**Challenge**
Write out the data below line for line, without changing anything.

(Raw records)
--- begin ---
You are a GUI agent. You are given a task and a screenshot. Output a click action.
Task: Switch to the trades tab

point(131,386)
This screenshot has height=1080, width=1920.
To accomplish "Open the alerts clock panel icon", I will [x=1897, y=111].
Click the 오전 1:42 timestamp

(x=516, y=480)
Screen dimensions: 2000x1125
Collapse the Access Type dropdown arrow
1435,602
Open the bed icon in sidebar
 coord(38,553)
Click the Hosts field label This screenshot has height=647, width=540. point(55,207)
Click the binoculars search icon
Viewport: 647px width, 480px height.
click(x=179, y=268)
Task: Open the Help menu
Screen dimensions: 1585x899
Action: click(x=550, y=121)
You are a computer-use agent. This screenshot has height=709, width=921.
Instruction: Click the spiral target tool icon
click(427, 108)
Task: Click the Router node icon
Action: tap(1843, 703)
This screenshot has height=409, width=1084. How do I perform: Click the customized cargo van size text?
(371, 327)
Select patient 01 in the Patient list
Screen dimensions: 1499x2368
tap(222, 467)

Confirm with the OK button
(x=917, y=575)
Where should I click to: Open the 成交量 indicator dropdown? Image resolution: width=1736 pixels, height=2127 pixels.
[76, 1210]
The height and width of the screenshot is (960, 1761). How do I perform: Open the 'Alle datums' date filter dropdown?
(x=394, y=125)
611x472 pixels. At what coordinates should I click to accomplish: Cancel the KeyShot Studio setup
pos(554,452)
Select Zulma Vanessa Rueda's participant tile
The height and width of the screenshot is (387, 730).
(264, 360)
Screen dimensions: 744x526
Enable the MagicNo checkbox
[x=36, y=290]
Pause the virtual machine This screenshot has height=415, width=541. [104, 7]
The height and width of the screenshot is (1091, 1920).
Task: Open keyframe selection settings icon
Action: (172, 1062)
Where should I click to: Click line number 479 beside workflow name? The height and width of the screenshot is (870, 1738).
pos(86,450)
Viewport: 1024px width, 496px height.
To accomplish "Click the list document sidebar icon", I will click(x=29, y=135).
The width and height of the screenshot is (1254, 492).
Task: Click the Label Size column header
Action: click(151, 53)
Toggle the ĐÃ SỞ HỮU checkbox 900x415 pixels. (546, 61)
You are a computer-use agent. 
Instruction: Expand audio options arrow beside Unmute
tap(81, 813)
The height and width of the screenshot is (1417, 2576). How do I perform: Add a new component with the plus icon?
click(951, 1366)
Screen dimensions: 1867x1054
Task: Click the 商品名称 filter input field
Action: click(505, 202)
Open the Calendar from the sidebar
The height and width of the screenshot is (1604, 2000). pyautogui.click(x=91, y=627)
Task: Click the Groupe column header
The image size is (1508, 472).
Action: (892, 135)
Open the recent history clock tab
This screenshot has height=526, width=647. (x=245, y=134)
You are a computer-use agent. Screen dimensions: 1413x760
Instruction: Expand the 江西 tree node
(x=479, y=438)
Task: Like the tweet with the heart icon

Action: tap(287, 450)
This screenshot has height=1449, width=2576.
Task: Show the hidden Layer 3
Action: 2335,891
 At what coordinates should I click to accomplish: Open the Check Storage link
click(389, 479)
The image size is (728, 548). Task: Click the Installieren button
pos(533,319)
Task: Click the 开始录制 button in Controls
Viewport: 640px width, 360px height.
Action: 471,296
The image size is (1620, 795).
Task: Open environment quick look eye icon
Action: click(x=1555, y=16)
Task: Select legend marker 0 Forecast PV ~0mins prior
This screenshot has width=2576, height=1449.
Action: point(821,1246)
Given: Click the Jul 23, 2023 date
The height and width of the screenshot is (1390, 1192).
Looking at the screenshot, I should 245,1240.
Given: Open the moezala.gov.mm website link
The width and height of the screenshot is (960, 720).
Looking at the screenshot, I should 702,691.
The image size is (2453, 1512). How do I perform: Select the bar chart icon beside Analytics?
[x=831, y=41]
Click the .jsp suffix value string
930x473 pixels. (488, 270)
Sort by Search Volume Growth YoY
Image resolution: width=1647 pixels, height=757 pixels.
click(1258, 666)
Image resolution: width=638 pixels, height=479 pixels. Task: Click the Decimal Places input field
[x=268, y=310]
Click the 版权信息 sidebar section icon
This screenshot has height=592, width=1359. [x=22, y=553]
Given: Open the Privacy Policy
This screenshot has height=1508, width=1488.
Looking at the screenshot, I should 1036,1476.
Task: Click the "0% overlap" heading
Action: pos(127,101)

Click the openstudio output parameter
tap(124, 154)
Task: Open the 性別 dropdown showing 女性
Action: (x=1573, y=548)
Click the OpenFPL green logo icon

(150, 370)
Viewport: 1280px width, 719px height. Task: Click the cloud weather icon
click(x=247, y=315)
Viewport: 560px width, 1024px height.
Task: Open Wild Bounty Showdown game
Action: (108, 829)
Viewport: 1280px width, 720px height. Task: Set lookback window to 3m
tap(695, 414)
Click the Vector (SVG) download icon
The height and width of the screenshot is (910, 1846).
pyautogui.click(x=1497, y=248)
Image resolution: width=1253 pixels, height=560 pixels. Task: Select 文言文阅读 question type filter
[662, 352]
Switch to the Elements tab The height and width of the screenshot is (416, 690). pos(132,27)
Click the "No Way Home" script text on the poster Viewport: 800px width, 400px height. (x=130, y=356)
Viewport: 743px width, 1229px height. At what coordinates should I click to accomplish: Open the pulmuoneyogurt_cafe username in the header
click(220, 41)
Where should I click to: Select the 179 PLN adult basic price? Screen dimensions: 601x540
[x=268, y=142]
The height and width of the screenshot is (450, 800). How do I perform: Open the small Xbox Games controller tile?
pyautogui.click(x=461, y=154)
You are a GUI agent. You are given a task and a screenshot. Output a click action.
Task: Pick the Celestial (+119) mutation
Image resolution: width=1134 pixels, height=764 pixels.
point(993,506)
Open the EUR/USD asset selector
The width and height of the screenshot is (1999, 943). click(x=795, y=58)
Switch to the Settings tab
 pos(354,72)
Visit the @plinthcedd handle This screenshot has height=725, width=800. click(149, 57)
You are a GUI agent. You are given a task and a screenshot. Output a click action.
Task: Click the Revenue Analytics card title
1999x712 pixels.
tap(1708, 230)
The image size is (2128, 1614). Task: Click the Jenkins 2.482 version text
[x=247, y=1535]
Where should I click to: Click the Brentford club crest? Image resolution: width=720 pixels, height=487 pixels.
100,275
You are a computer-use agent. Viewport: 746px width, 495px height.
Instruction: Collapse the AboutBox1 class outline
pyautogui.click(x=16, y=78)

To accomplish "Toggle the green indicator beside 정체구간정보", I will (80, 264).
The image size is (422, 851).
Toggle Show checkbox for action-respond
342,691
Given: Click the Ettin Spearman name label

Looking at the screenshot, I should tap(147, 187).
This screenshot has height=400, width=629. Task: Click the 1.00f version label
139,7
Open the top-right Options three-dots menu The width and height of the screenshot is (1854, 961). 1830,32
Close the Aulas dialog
--- end ---
**Written solution**
You are a GUI agent. You are given a task and a screenshot. Output a click action.
Task: Switch to the trades tab

point(131,386)
This screenshot has height=1080, width=1920.
To accomplish "Open the alerts clock panel icon", I will [x=1897, y=111].
Click the 오전 1:42 timestamp

(x=516, y=480)
Screen dimensions: 2000x1125
Collapse the Access Type dropdown arrow
1435,602
Open the bed icon in sidebar
 coord(38,553)
Click the Hosts field label This screenshot has height=647, width=540. point(55,207)
Click the binoculars search icon
Viewport: 647px width, 480px height.
click(x=179, y=268)
Task: Open the Help menu
Screen dimensions: 1585x899
Action: click(x=550, y=121)
You are a computer-use agent. This screenshot has height=709, width=921.
Instruction: Click the spiral target tool icon
click(427, 108)
Task: Click the Router node icon
Action: tap(1843, 703)
This screenshot has height=409, width=1084. How do I perform: Click the customized cargo van size text?
(371, 327)
Select patient 01 in the Patient list
Screen dimensions: 1499x2368
tap(222, 467)

Confirm with the OK button
(x=917, y=575)
Where should I click to: Open the 成交量 indicator dropdown? Image resolution: width=1736 pixels, height=2127 pixels.
[76, 1210]
The height and width of the screenshot is (960, 1761). How do I perform: Open the 'Alle datums' date filter dropdown?
(x=394, y=125)
611x472 pixels. At what coordinates should I click to accomplish: Cancel the KeyShot Studio setup
pos(554,452)
Select Zulma Vanessa Rueda's participant tile
The height and width of the screenshot is (387, 730).
(264, 360)
Screen dimensions: 744x526
Enable the MagicNo checkbox
[x=36, y=290]
Pause the virtual machine This screenshot has height=415, width=541. [104, 7]
The height and width of the screenshot is (1091, 1920).
Task: Open keyframe selection settings icon
Action: (172, 1062)
Where should I click to: Click line number 479 beside workflow name? The height and width of the screenshot is (870, 1738).
pos(86,450)
Viewport: 1024px width, 496px height.
To accomplish "Click the list document sidebar icon", I will click(x=29, y=135).
The width and height of the screenshot is (1254, 492).
Task: Click the Label Size column header
Action: click(151, 53)
Toggle the ĐÃ SỞ HỮU checkbox 900x415 pixels. (546, 61)
You are a computer-use agent. 
Instruction: Expand audio options arrow beside Unmute
tap(81, 813)
The height and width of the screenshot is (1417, 2576). How do I perform: Add a new component with the plus icon?
click(951, 1366)
Screen dimensions: 1867x1054
Task: Click the 商品名称 filter input field
Action: click(505, 202)
Open the Calendar from the sidebar
The height and width of the screenshot is (1604, 2000). pyautogui.click(x=91, y=627)
Task: Click the Groupe column header
The image size is (1508, 472).
Action: (892, 135)
Open the recent history clock tab
This screenshot has height=526, width=647. (x=245, y=134)
You are a computer-use agent. Screen dimensions: 1413x760
Instruction: Expand the 江西 tree node
(x=479, y=438)
Task: Like the tweet with the heart icon

Action: tap(287, 450)
This screenshot has height=1449, width=2576.
Task: Show the hidden Layer 3
Action: 2335,891
 At what coordinates should I click to accomplish: Open the Check Storage link
click(389, 479)
The image size is (728, 548). Task: Click the Installieren button
pos(533,319)
Task: Click the 开始录制 button in Controls
Viewport: 640px width, 360px height.
Action: 471,296
The image size is (1620, 795).
Task: Open environment quick look eye icon
Action: click(x=1555, y=16)
Task: Select legend marker 0 Forecast PV ~0mins prior
This screenshot has width=2576, height=1449.
Action: point(821,1246)
Given: Click the Jul 23, 2023 date
The height and width of the screenshot is (1390, 1192).
Looking at the screenshot, I should 245,1240.
Given: Open the moezala.gov.mm website link
The width and height of the screenshot is (960, 720).
Looking at the screenshot, I should 702,691.
The image size is (2453, 1512). How do I perform: Select the bar chart icon beside Analytics?
[x=831, y=41]
Click the .jsp suffix value string
930x473 pixels. (488, 270)
Sort by Search Volume Growth YoY
Image resolution: width=1647 pixels, height=757 pixels.
click(1258, 666)
Image resolution: width=638 pixels, height=479 pixels. Task: Click the Decimal Places input field
[x=268, y=310]
Click the 版权信息 sidebar section icon
This screenshot has height=592, width=1359. [x=22, y=553]
Given: Open the Privacy Policy
This screenshot has height=1508, width=1488.
Looking at the screenshot, I should 1036,1476.
Task: Click the "0% overlap" heading
Action: pos(127,101)

Click the openstudio output parameter
tap(124, 154)
Task: Open the 性別 dropdown showing 女性
Action: (x=1573, y=548)
Click the OpenFPL green logo icon

(150, 370)
Viewport: 1280px width, 719px height. Task: Click the cloud weather icon
click(x=247, y=315)
Viewport: 560px width, 1024px height.
Task: Open Wild Bounty Showdown game
Action: (108, 829)
Viewport: 1280px width, 720px height. Task: Set lookback window to 3m
tap(695, 414)
Click the Vector (SVG) download icon
The height and width of the screenshot is (910, 1846).
pyautogui.click(x=1497, y=248)
Image resolution: width=1253 pixels, height=560 pixels. Task: Select 文言文阅读 question type filter
[662, 352]
Switch to the Elements tab The height and width of the screenshot is (416, 690). pos(132,27)
Click the "No Way Home" script text on the poster Viewport: 800px width, 400px height. (x=130, y=356)
Viewport: 743px width, 1229px height. At what coordinates should I click to accomplish: Open the pulmuoneyogurt_cafe username in the header
click(220, 41)
Where should I click to: Select the 179 PLN adult basic price? Screen dimensions: 601x540
[x=268, y=142]
The height and width of the screenshot is (450, 800). How do I perform: Open the small Xbox Games controller tile?
pyautogui.click(x=461, y=154)
You are a GUI agent. You are given a task and a screenshot. Output a click action.
Task: Pick the Celestial (+119) mutation
Image resolution: width=1134 pixels, height=764 pixels.
point(993,506)
Open the EUR/USD asset selector
The width and height of the screenshot is (1999, 943). click(x=795, y=58)
Switch to the Settings tab
 pos(354,72)
Visit the @plinthcedd handle This screenshot has height=725, width=800. click(149, 57)
You are a GUI agent. You are given a task and a screenshot. Output a click action.
Task: Click the Revenue Analytics card title
1999x712 pixels.
tap(1708, 230)
The image size is (2128, 1614). Task: Click the Jenkins 2.482 version text
[x=247, y=1535]
Where should I click to: Click the Brentford club crest? Image resolution: width=720 pixels, height=487 pixels.
100,275
You are a computer-use agent. Viewport: 746px width, 495px height.
Instruction: Collapse the AboutBox1 class outline
pyautogui.click(x=16, y=78)

To accomplish "Toggle the green indicator beside 정체구간정보", I will (80, 264).
The image size is (422, 851).
Toggle Show checkbox for action-respond
342,691
Given: Click the Ettin Spearman name label

Looking at the screenshot, I should tap(147, 187).
This screenshot has height=400, width=629. Task: Click the 1.00f version label
139,7
Open the top-right Options three-dots menu The width and height of the screenshot is (1854, 961). 1830,32
Close the Aulas dialog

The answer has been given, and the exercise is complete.